A light-harvesting complex has a complex of subunit proteins that may be part of a larger supercomplex of a photosystem, the functional unit in photosynthesis. It is used by plants and photosynthetic bacteria to collect more of the incoming light than would be captured by the photosynthetic reaction center alone. Light-harvesting complexes are found in a wide variety among the different photosynthetic species. The complexes consist of proteins and photosynthetic pigments and surround a photosynthetic reaction center to focus energy, attained from photons absorbed by the pigment, toward the reaction center using Förster resonance energy transfer.

Absorption of a photon by a molecule takes place leading to electronic excitation when the energy of the captured photon matches that of an electronic transition. The fate of such excitation can be a return to the ground state or another electronic state of the same molecule. When the excited molecule has a nearby neighbour molecule, the excitation energy may also be transferred, through electromagnetic interactions, from one molecule to another. This process is called resonance energy transfer, and the rate depends strongly on the distance between the energy donor and energy acceptor molecules. Light-harvesting complexes have their pigments specifically positioned to optimize these rates.

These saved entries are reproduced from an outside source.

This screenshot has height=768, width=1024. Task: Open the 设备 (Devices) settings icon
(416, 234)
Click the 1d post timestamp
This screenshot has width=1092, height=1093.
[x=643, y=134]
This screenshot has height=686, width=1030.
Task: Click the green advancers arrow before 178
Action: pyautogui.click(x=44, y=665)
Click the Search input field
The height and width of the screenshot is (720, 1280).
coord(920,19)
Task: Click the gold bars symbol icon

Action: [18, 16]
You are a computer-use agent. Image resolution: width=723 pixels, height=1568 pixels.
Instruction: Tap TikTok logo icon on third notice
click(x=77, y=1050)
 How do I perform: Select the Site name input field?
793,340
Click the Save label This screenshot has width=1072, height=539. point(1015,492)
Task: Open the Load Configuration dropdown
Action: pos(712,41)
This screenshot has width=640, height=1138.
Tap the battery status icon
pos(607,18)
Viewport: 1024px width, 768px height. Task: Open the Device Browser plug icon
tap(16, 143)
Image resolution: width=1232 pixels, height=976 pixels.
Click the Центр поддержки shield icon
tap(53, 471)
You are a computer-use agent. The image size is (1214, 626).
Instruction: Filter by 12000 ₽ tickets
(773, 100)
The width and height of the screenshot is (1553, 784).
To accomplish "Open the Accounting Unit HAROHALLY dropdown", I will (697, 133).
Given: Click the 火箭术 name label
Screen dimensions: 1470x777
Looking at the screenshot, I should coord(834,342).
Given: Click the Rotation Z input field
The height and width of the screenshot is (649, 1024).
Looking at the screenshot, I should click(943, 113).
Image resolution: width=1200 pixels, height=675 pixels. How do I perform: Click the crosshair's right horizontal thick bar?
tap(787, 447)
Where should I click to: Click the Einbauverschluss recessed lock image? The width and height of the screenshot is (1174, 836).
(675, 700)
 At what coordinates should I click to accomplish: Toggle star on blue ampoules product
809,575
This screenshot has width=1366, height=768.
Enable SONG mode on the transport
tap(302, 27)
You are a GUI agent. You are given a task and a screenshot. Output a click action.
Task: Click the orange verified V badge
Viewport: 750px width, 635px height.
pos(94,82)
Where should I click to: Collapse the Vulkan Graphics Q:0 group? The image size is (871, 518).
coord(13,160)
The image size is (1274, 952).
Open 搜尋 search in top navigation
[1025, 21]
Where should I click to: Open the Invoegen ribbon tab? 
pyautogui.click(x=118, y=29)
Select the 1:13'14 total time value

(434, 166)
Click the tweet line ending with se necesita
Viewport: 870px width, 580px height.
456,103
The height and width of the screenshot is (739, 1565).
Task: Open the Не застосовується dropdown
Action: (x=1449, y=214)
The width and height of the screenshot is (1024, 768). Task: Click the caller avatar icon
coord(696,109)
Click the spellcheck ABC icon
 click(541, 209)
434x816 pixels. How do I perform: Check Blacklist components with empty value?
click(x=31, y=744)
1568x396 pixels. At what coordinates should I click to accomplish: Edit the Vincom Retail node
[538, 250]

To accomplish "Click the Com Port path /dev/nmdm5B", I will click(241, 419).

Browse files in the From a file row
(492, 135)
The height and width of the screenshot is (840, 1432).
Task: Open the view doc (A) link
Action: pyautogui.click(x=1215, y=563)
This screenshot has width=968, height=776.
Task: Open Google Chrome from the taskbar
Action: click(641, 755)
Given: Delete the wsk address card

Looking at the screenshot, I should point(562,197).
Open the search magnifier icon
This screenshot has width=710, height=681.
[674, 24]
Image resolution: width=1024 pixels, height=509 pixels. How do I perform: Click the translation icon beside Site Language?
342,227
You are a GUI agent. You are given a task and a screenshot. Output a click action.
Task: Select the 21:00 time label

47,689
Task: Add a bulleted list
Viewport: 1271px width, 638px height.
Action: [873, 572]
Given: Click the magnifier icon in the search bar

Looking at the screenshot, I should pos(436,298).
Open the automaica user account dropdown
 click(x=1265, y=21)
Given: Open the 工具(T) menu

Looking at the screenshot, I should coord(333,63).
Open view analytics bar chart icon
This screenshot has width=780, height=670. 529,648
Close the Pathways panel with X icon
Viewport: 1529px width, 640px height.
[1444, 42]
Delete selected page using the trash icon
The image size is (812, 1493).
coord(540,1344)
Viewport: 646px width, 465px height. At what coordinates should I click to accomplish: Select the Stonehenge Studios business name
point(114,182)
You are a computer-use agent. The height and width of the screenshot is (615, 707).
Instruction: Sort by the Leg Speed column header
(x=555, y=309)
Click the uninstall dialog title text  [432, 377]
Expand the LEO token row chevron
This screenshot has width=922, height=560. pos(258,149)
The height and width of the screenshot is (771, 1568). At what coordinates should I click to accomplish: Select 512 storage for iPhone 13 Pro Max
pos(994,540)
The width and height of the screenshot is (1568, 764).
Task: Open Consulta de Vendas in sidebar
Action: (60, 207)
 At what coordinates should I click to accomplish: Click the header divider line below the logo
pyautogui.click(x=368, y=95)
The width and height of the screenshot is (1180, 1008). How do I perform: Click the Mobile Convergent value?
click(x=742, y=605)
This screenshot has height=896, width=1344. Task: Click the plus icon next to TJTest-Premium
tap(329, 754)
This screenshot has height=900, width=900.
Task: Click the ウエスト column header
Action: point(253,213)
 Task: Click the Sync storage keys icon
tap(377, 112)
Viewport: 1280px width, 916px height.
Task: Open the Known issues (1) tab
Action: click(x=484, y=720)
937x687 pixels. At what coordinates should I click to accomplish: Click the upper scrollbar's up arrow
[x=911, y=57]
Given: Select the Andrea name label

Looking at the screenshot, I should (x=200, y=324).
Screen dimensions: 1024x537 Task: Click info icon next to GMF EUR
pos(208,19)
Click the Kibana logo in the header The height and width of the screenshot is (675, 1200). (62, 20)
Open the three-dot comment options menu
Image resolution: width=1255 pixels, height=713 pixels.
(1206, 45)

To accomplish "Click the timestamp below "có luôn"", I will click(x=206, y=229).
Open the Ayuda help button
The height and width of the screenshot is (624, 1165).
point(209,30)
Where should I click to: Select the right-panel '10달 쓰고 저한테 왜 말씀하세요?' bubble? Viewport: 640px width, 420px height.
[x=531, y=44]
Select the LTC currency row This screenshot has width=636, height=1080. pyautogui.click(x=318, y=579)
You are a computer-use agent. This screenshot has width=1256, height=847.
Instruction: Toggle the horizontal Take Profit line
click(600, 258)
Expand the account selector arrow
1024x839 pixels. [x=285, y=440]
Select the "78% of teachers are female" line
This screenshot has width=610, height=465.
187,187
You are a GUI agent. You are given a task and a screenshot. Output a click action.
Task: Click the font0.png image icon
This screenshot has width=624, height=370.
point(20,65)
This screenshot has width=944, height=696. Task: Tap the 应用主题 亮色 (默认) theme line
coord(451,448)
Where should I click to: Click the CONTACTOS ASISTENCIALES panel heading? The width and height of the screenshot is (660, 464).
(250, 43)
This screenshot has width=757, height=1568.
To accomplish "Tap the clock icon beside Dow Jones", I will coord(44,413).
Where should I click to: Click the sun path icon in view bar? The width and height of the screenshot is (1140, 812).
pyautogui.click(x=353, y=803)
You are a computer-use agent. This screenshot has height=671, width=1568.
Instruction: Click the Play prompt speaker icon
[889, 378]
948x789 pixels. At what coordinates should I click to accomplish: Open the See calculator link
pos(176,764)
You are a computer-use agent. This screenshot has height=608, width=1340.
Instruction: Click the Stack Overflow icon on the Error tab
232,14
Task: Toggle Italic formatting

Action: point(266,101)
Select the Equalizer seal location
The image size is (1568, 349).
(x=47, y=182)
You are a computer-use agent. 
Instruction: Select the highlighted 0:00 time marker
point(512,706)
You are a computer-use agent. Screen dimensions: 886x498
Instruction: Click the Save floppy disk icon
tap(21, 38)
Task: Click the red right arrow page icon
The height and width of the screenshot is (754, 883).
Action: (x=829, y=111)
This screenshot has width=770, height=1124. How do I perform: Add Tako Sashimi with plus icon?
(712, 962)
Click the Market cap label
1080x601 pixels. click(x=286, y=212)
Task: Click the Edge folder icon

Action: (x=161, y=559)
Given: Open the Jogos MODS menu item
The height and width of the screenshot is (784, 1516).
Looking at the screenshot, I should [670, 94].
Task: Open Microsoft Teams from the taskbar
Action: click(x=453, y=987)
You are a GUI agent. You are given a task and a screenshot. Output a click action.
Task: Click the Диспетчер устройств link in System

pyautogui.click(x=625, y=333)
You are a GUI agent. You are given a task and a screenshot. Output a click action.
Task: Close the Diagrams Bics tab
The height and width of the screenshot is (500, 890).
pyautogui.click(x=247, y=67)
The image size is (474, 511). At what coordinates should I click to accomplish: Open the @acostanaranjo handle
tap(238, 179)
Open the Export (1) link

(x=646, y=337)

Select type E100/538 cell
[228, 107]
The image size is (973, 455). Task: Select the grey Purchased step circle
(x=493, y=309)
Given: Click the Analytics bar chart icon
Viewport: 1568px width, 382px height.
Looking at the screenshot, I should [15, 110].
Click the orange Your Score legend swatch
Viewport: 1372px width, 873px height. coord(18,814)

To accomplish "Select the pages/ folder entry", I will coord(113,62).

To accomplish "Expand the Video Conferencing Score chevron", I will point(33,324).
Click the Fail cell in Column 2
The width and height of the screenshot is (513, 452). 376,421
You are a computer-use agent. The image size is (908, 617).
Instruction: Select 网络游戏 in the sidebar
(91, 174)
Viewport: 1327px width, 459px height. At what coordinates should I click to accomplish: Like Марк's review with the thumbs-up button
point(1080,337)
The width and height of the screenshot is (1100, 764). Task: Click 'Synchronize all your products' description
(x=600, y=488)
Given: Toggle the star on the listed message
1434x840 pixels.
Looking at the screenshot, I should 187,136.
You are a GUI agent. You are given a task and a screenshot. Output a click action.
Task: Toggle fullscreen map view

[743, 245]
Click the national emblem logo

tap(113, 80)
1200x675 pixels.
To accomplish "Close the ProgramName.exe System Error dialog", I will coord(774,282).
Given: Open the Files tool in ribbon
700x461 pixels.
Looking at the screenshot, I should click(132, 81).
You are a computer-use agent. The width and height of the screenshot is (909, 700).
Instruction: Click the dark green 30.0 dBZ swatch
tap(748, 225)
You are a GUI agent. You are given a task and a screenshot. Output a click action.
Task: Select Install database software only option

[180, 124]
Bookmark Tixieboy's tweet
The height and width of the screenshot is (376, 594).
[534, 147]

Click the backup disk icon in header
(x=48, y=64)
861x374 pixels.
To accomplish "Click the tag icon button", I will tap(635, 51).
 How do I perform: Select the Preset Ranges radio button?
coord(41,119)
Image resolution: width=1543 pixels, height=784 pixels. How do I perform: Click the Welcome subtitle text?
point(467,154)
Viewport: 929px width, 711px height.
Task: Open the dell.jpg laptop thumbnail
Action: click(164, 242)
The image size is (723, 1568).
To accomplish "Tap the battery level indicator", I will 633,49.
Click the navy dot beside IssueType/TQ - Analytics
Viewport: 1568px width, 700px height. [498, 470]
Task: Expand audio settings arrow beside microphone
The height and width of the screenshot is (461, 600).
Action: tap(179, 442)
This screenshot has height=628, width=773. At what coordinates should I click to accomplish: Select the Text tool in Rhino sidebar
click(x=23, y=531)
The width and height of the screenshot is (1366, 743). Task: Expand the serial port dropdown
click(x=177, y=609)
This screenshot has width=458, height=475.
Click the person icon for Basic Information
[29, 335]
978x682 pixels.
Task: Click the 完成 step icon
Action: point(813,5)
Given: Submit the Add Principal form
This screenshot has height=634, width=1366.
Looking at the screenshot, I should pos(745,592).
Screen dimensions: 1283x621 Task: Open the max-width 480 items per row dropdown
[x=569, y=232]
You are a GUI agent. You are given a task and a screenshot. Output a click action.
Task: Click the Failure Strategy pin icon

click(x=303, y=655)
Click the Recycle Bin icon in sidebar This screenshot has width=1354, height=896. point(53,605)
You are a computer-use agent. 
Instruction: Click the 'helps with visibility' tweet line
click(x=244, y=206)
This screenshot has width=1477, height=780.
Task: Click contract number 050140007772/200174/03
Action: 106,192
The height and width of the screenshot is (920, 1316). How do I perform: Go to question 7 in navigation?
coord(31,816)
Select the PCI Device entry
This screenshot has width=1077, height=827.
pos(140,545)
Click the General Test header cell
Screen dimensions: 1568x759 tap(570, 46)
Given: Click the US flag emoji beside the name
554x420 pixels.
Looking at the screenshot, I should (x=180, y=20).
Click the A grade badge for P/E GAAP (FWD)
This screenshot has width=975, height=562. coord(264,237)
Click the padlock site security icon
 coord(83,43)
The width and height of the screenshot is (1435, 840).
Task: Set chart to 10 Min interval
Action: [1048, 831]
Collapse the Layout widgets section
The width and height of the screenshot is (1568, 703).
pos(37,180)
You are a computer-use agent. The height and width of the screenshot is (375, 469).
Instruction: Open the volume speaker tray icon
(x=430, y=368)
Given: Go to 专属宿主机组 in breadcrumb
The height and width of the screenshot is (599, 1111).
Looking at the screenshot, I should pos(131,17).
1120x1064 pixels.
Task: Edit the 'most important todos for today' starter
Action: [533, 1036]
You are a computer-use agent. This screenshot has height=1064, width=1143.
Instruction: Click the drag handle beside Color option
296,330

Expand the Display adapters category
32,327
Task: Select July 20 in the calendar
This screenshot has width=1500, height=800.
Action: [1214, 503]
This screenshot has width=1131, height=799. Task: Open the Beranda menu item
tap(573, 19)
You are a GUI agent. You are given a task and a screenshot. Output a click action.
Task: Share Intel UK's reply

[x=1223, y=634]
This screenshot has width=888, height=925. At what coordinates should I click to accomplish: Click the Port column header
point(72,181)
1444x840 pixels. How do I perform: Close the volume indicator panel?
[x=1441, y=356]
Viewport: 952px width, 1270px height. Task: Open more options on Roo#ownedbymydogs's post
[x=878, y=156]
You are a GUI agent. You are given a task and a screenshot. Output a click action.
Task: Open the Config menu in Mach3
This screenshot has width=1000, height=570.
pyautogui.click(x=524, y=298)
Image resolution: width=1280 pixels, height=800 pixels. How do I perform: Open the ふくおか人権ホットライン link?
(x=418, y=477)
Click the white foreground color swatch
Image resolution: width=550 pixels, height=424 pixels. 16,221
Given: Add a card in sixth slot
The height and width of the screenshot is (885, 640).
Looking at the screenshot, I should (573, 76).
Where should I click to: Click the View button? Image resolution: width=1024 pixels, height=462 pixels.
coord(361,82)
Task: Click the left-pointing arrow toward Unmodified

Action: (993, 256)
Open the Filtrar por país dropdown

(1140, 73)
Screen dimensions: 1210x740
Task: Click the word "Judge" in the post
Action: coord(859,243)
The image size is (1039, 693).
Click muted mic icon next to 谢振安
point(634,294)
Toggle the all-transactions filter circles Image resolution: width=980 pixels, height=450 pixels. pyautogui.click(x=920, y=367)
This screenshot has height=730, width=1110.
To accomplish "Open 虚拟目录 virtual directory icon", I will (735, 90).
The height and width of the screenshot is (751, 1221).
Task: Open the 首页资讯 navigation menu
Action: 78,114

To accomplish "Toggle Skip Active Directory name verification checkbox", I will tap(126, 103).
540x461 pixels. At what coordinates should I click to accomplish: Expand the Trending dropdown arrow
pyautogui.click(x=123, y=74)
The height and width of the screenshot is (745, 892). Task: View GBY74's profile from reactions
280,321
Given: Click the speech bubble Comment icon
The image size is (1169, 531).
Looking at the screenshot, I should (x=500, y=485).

Chlorophylls and carotenoids are important in light-harvesting complexes present in plants. Chlorophyll b is almost identical to chlorophyll a except it has a formyl group in place of a methyl group. This small difference makes chlorophyll b absorb light with wavelengths between 400 and 500 nm more efficiently. Carotenoids are long linear organic molecules that have alternating single and double bonds along their length. Such molecules are called polyenes. Two examples of carotenoids are lycopene and β-carotene. These molecules also absorb light most efficiently in the 400 – 500 nm range. Due to their absorption region, carotenoids appear red and yellow and provide most of the red and yellow colours present in fruits and flowers.